[ZIEL DER ÜBUNG] Schreibe aus dem Auszug jeden Satz heraus, in dem die Bezeichnung „HUSUM Wind“ vorkommt.

[AUSZUG]
::::::::::
Wird das Wort zur Begründung gewünscht? - Das ist nicht der Fall. - Ich eröffne die Aussprache und erteile Herrn Abgeordneten Dr. Robert Habeck von der Fraktion BÜNDNIS 90/DIE GRÜNEN das Wort.
Frau Präsidentin! Sehr geehrte Damen und Herren! Schleswig-Holstein ist das Land der erneuerbaren Energien und die HUSUM Wind ist deren Aushängeschild. Sie ist Symbol der erneuerbaren Energien, und damit ist sie ein Symbol des Landes SchleswigHolstein. Deshalb muss die HUSUM Wind bleiben.
Wenn die Hamburger Messe und der VDMA eine eigene große Windmesse eine Woche vor der HUSUM Wind ankündigt, dann ist das die Aufkündigung wirtschaftlicher und politischer Kooperation zwischen Hamburg und Schleswig-Holstein.
Der Antrag, der jetzt als Dringlichkeitsantrag eingegliedert und aufgerufen wurde, hieß ursprünglich „So nicht, Hamburg!“. Diese Überschrift mussten wir ändern. Im Ältestenrat haben wir einmal vereinbart - ich war selbst dabei -, keine attackierenden Überschriften zu wählen. Aber genau darum geht es: Hamburg kann nicht so agieren, weder in der Form noch in der Sache.
Der Weg zu einer verstärkten norddeutschen Kooperation ist mit markigen Aussagen von Politikern gepflastert. Sie erweisen sich angesichts eines solchen Vorgehens alle als wohlfeil. Stärkere Kooperation heißt, die Stärken des jeweils anderen zu respektieren und weiter auszubauen. Stärkere Kooperation heißt nicht, durch Alleingänge den eigenen Vorteil zu suchen. So nicht, Hamburg!
Wir Grünen treten offen dafür ein, die Diskussion über die Sinnhaftigkeit der bestehenden föderalen Ordnung offen zu führen, einschließlich Nordstaat, und mit der Perspektive 2019, wenn der Länderfinanzausgleich neu aufgestellt wird. Der Status quo der Bundesländer ist für uns nicht in Stein gemeißelt. Als bekennender Schleswig-Holsteiner, der in diesem Land groß geworden ist, sage ich ausdrücklich: Mehr als Schleswig-Holsteiner kann der Mensch sowieso nicht werden.
Obwohl ich das alles weiß, sage ich: Wir müssen offen über die Grenzen und über die föderalen Bedingungen, unter denen wir leben, nachdenken. Ich wohne da. Natürlich weiß ich, natürlich wissen wir um die Vorbehalte einer solchen Debatte gerade im nördlichen und im westlichen Landesteil. Deshalb ist der Kampf um die HUSUM Wind kein isolierter Fall. Das Vorgehen der Hamburger Messe und aller anderen Akteure sowie das Achselzucken des Bürgermeisters sind geeignet, die Diskussion über eine zukunftsfähige Aufstellung des Nordens insgesamt zu beenden.
::::::::::
[DATENTEIL]
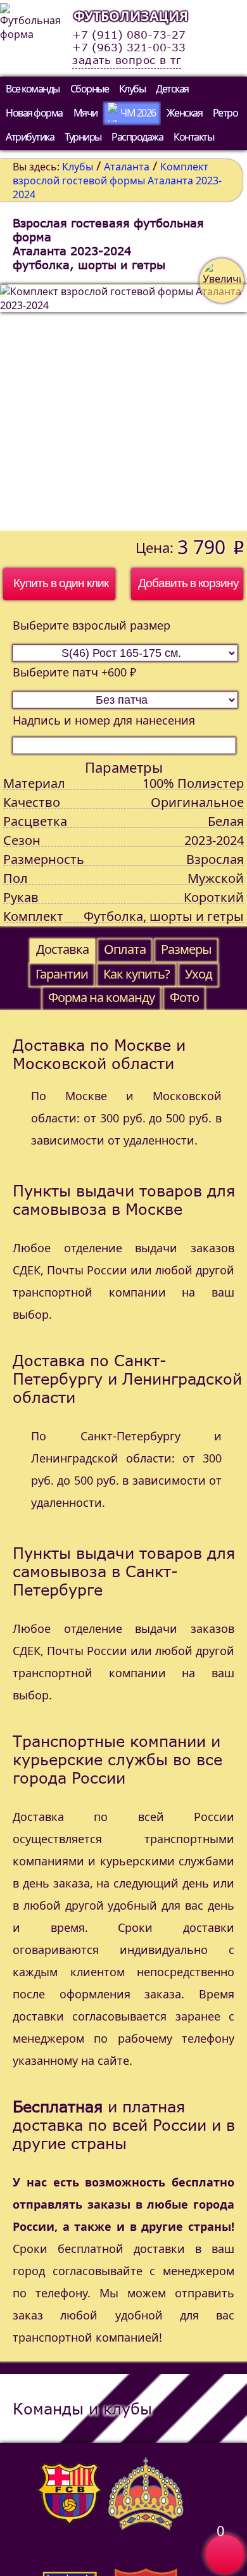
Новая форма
::::::::::
[ENDERGEBNIS]
- Schleswig-Holstein ist das Land der erneuerbaren Energien und die HUSUM Wind ist deren Aushängeschild.
- Deshalb muss die HUSUM Wind bleiben.
- Wenn die Hamburger Messe und der VDMA eine eigene große Windmesse eine Woche vor der HUSUM Wind ankündigt, dann ist das die Aufkündigung wirtschaftlicher und politischer Kooperation zwischen Hamburg und Schleswig-Holstein.
- Deshalb ist der Kampf um die HUSUM Wind kein isolierter Fall.